Ci sono Comuni che sono già corsi ai ripari, imponendo – come nel caso di Capri – il divieto di fumo in spiaggia. Perché in Campania è ancora emergenza “mozziconi di sigaretta”: sono tra i rifiuti più comuni, una subdola minaccia per la biodiversità e per il mare. La conferma aarriva dai nuovi dati dell’indagine “Beach Litter” che Legambiente, diffusi alla vigilia della giornata nazionale del mare, prevista per l’11 aprile, e del week-end di mobilitazione di “Spiagge e Fondali Puliti 2026”.
I numeri: in Campania, in 12 anni di monitoraggi sono stati raccolti 15.453 mozziconi di sigaretta in spiaggia, una media di 90 “cicche” ogni 100 metri lineari di arenile.
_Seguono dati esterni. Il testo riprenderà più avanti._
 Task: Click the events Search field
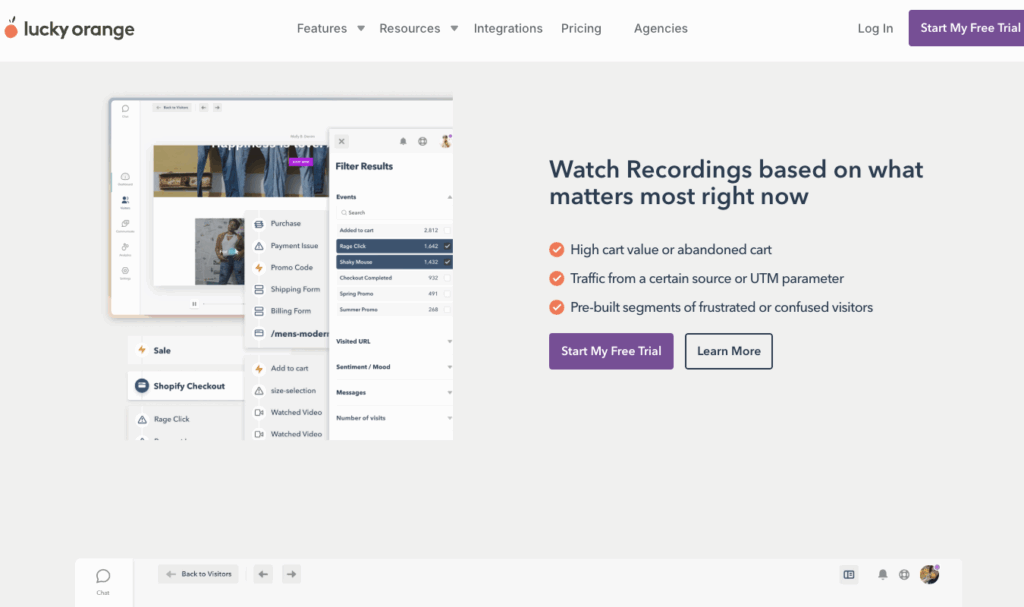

Sono i rifiuti più comuni, dopo i frammenti in plastica, che rappresentano addirittura l’88% dei 115.563 rifiuti raccolti.“L’abbandono dei mozziconi in spiaggia o in mare minaccia diverse specie a rischio come ad esempio la tartaruga Caretta caretta, che da anni ha scelto le coste campane come luogo privilegiato per nidificare”, denuncia Francesca Ferro, direttrice Legambiente Campania, che chiede la riduzione dell’usa e getta, più campagne di informazione e sensibilizzazione, ma anche più controlli e sanzioni. Intanto, diverse le iniziative in programma per il fine settimana lungo le coste della regione: si inizia venerdì presso il lungomare San Marco di Agropoli mentre sabato ad Ascea si ripulirà la Baia D’Argento;. ;sempre nel casertano appuntamento presso il Torrente pulito Località Murro, Pietramelara E ancora: appuntamenti a Bacoli (sabato), Castel Volturno e Paestum (domenica).
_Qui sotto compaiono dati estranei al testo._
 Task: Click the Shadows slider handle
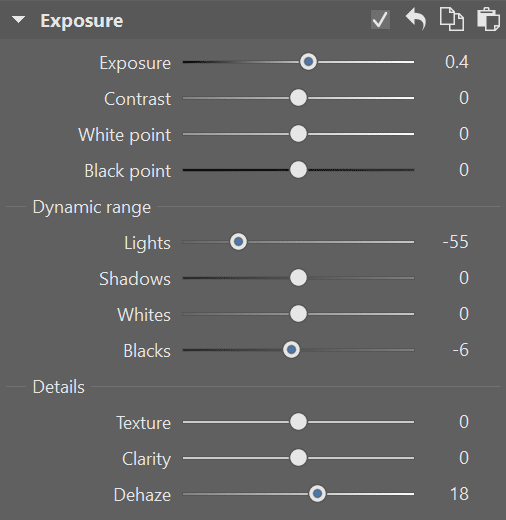pyautogui.click(x=298, y=278)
Composti in gran parte in acetato di cellulosa, i filtri di sigaretta sono fatti di un materiale plastico che non si biodegrada facilmente: un recente studio dell’Università degli studi di Napoli Federico II “fotografa” la progressiva frammentazione in particelle sempre più piccole, presenti anche a distanza di anni. Lo studio ha evidenziato anche un secondo picco di rilascio di nicotina e altre sostanze chimiche tossiche, a distanza di 5 anni il momento dell’abbandono. Una persistenza che facilita la cosiddetta “lisciviazione” della miscela complessa di metalli pesanti, composti organici e microplastiche, che possono alterare le comunità microbiche, compromettere lo sviluppo degli organismi marini.